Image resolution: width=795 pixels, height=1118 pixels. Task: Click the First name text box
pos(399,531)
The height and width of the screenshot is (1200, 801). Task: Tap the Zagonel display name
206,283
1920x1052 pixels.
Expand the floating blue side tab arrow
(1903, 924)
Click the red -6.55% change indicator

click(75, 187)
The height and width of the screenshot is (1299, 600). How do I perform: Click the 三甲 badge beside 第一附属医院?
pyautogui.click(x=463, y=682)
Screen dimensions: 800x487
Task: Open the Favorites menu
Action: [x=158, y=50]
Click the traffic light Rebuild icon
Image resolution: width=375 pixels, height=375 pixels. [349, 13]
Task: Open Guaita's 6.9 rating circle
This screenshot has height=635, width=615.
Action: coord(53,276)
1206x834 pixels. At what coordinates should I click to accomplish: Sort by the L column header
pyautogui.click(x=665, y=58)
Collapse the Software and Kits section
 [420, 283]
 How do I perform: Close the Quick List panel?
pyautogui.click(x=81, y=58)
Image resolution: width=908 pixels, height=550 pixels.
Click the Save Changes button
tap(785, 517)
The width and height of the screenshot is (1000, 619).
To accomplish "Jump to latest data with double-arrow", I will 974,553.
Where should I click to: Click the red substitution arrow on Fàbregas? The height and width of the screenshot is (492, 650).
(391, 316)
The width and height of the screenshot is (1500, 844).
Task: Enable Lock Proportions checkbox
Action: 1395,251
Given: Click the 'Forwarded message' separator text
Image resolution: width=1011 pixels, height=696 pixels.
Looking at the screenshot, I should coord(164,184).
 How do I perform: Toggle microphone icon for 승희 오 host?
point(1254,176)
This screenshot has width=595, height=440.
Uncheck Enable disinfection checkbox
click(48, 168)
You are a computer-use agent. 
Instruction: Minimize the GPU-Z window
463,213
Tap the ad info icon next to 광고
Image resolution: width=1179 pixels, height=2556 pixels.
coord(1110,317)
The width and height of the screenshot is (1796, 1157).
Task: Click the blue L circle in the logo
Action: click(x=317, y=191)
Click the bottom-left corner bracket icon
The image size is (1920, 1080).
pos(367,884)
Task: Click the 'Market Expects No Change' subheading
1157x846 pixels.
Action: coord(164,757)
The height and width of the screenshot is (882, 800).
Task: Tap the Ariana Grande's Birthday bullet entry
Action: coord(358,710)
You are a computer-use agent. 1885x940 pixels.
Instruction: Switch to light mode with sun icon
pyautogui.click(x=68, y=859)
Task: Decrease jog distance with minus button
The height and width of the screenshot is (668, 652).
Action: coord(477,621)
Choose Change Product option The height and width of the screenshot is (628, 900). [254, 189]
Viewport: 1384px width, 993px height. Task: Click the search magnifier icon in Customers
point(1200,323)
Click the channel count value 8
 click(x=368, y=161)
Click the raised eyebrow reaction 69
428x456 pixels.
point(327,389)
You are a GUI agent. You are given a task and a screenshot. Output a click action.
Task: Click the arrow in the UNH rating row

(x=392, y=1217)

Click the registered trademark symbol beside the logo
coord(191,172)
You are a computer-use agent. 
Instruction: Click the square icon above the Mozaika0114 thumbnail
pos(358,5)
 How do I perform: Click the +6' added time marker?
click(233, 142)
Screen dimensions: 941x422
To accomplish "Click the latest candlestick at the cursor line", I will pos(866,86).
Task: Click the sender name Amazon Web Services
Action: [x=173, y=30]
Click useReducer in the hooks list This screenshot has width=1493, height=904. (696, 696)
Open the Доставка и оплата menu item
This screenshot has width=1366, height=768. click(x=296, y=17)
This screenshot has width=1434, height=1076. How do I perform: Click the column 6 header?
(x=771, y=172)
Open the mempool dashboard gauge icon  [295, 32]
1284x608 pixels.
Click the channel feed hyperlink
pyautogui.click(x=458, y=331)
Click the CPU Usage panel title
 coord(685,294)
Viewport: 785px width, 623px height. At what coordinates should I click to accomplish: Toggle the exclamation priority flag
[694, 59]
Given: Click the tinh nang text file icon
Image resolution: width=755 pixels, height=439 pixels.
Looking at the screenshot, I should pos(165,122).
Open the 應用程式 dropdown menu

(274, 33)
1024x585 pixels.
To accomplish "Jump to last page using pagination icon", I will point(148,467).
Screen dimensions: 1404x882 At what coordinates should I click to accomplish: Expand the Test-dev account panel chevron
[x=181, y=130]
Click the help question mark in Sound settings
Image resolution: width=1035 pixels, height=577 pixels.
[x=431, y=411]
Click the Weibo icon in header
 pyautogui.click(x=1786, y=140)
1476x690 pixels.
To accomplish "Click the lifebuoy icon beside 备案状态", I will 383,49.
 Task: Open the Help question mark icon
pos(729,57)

*-*-*

What you are asked to do: Extract all of the data shown above and repeat it verbatim.

Task output:
Image resolution: width=795 pixels, height=1118 pixels. Task: Click the First name text box
pos(399,531)
The height and width of the screenshot is (1200, 801). Task: Tap the Zagonel display name
206,283
1920x1052 pixels.
Expand the floating blue side tab arrow
(1903, 924)
Click the red -6.55% change indicator

click(75, 187)
The height and width of the screenshot is (1299, 600). How do I perform: Click the 三甲 badge beside 第一附属医院?
pyautogui.click(x=463, y=682)
Screen dimensions: 800x487
Task: Open the Favorites menu
Action: [x=158, y=50]
Click the traffic light Rebuild icon
Image resolution: width=375 pixels, height=375 pixels. [349, 13]
Task: Open Guaita's 6.9 rating circle
This screenshot has height=635, width=615.
Action: coord(53,276)
1206x834 pixels. At what coordinates should I click to accomplish: Sort by the L column header
pyautogui.click(x=665, y=58)
Collapse the Software and Kits section
 [420, 283]
 How do I perform: Close the Quick List panel?
pyautogui.click(x=81, y=58)
Image resolution: width=908 pixels, height=550 pixels.
Click the Save Changes button
tap(785, 517)
The width and height of the screenshot is (1000, 619).
To accomplish "Jump to latest data with double-arrow", I will 974,553.
Where should I click to: Click the red substitution arrow on Fàbregas? The height and width of the screenshot is (492, 650).
(391, 316)
The width and height of the screenshot is (1500, 844).
Task: Enable Lock Proportions checkbox
Action: 1395,251
Given: Click the 'Forwarded message' separator text
Image resolution: width=1011 pixels, height=696 pixels.
Looking at the screenshot, I should coord(164,184).
 How do I perform: Toggle microphone icon for 승희 오 host?
point(1254,176)
This screenshot has width=595, height=440.
Uncheck Enable disinfection checkbox
click(48, 168)
You are a computer-use agent. 
Instruction: Minimize the GPU-Z window
463,213
Tap the ad info icon next to 광고
Image resolution: width=1179 pixels, height=2556 pixels.
coord(1110,317)
The width and height of the screenshot is (1796, 1157).
Task: Click the blue L circle in the logo
Action: click(x=317, y=191)
Click the bottom-left corner bracket icon
The image size is (1920, 1080).
pos(367,884)
Task: Click the 'Market Expects No Change' subheading
1157x846 pixels.
Action: coord(164,757)
The height and width of the screenshot is (882, 800).
Task: Tap the Ariana Grande's Birthday bullet entry
Action: coord(358,710)
You are a computer-use agent. 1885x940 pixels.
Instruction: Switch to light mode with sun icon
pyautogui.click(x=68, y=859)
Task: Decrease jog distance with minus button
The height and width of the screenshot is (668, 652).
Action: coord(477,621)
Choose Change Product option The height and width of the screenshot is (628, 900). [254, 189]
Viewport: 1384px width, 993px height. Task: Click the search magnifier icon in Customers
point(1200,323)
Click the channel count value 8
 click(x=368, y=161)
Click the raised eyebrow reaction 69
428x456 pixels.
point(327,389)
You are a GUI agent. You are given a task and a screenshot. Output a click action.
Task: Click the arrow in the UNH rating row

(x=392, y=1217)

Click the registered trademark symbol beside the logo
coord(191,172)
You are a computer-use agent. 
Instruction: Click the square icon above the Mozaika0114 thumbnail
pos(358,5)
 How do I perform: Click the +6' added time marker?
click(233, 142)
Screen dimensions: 941x422
To accomplish "Click the latest candlestick at the cursor line", I will pos(866,86).
Task: Click the sender name Amazon Web Services
Action: [x=173, y=30]
Click useReducer in the hooks list This screenshot has width=1493, height=904. (696, 696)
Open the Доставка и оплата menu item
This screenshot has width=1366, height=768. click(x=296, y=17)
This screenshot has width=1434, height=1076. How do I perform: Click the column 6 header?
(x=771, y=172)
Open the mempool dashboard gauge icon  [295, 32]
1284x608 pixels.
Click the channel feed hyperlink
pyautogui.click(x=458, y=331)
Click the CPU Usage panel title
 coord(685,294)
Viewport: 785px width, 623px height. At what coordinates should I click to accomplish: Toggle the exclamation priority flag
[694, 59]
Given: Click the tinh nang text file icon
Image resolution: width=755 pixels, height=439 pixels.
Looking at the screenshot, I should pos(165,122).
Open the 應用程式 dropdown menu

(274, 33)
1024x585 pixels.
To accomplish "Jump to last page using pagination icon", I will point(148,467).
Screen dimensions: 1404x882 At what coordinates should I click to accomplish: Expand the Test-dev account panel chevron
[x=181, y=130]
Click the help question mark in Sound settings
Image resolution: width=1035 pixels, height=577 pixels.
[x=431, y=411]
Click the Weibo icon in header
 pyautogui.click(x=1786, y=140)
1476x690 pixels.
To accomplish "Click the lifebuoy icon beside 备案状态", I will 383,49.
 Task: Open the Help question mark icon
pos(729,57)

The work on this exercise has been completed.